News

Local mom advocating for safe injection sites because for her, it's personal

CHARLESTOWN, Mass. — A new study revealed the opioid epidemic in the U.S. has cost the economy $631 billion over the past four years. The society of actuaries released the report, which was higher than the CDC's, but lower than the White House's.

A "mock injection site" is coming soon to Mass. General Charlestown. A local parent supports the idea – and for her, it's personal. That mother will take her powerful message to the State House next week.

"I never in a million years thought my son was going to die," said Cheryl Juaire, who lost her son to an overdose.

It's the loss that ripped away a piece of her heart eight years ago, and for Juaire the pain surrounding her son Corey's overdose hasn't changed.

"My son died alone in a halfway house by himself from a heroin overdose," she said. "There's not a moment I don't think of him. What could I have done differently?"

Related: Mock safe injection site to give people look at how they may work in Bay State

She says one revelation since her 23-year-old son's untimely death revolves around recognizing the addiction he lost his life to and what else she now feels could’ve been done to address it.

"When he tried to explain to me what addiction was, I wouldn't listen because I thought it was a choice," she said. "Until I got educated, I thought safe consumption sites were just a place where they could be enabled."

She tells Boston 25 News that her grief has guided her to dig deeper into safe injection sites as a temporary solution to allow drug users to get high under medical supervision, with hopes of ultimately getting them help.

"If that was available at that time and I understood it more, my son may still be alive," she said.

Juaire keeps a display of photos and other mementos honoring her son by her front door as a reminder of why this mission is so important to save families from the same fate.

"The goal isn't to get them there and get them high, that's not the goal," Juaire said. "The goal is [to] save a life one more day."

A mother in mourning now a matriarch on a movement.
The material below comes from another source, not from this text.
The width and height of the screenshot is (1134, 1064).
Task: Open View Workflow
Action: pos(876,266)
Juaire plans to offer a strong presence supporting the controversial concept during a panel at the mock safe injection site hosted by MGH Charlestown Health Center Wednesday through Friday.
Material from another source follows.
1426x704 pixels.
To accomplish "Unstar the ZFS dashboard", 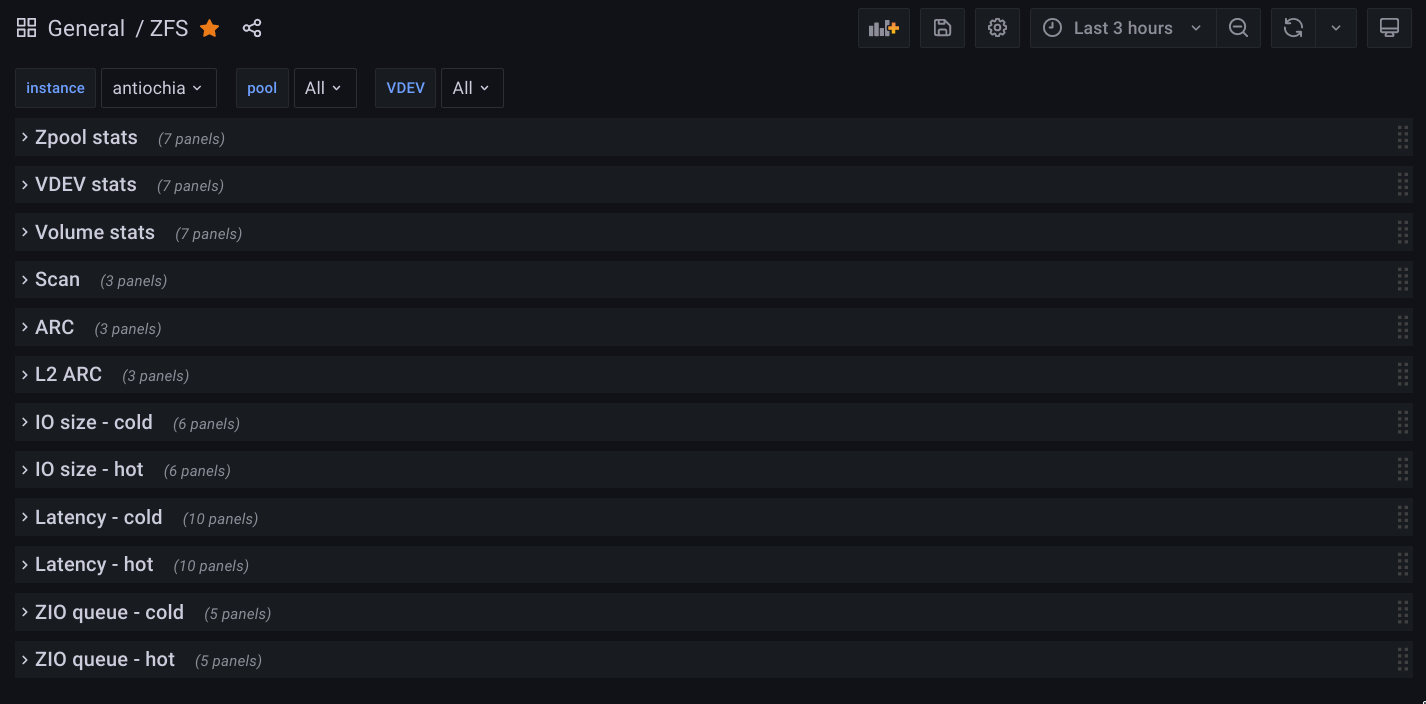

She will also be speaking at the State House next week in an effort to launch a groundbreaking bill for safe injection sites in Massachusetts.

"One day I'm going to see my son, and I want him to say, 'well done mom, you did get it,'" she said.

Juaire, who founded "Team Sharing," an organization for parents who lost a child to addiction, recently traveled to Philadelphia to support an on-going legal battle over what could be the first supervised injection facility in the U.S.

A federal judge recently ruled in favor of efforts to open that site.

Juaire also plans to travel to Canada next month, where supervised injection sites are legal, to see how these facilities operate firsthand.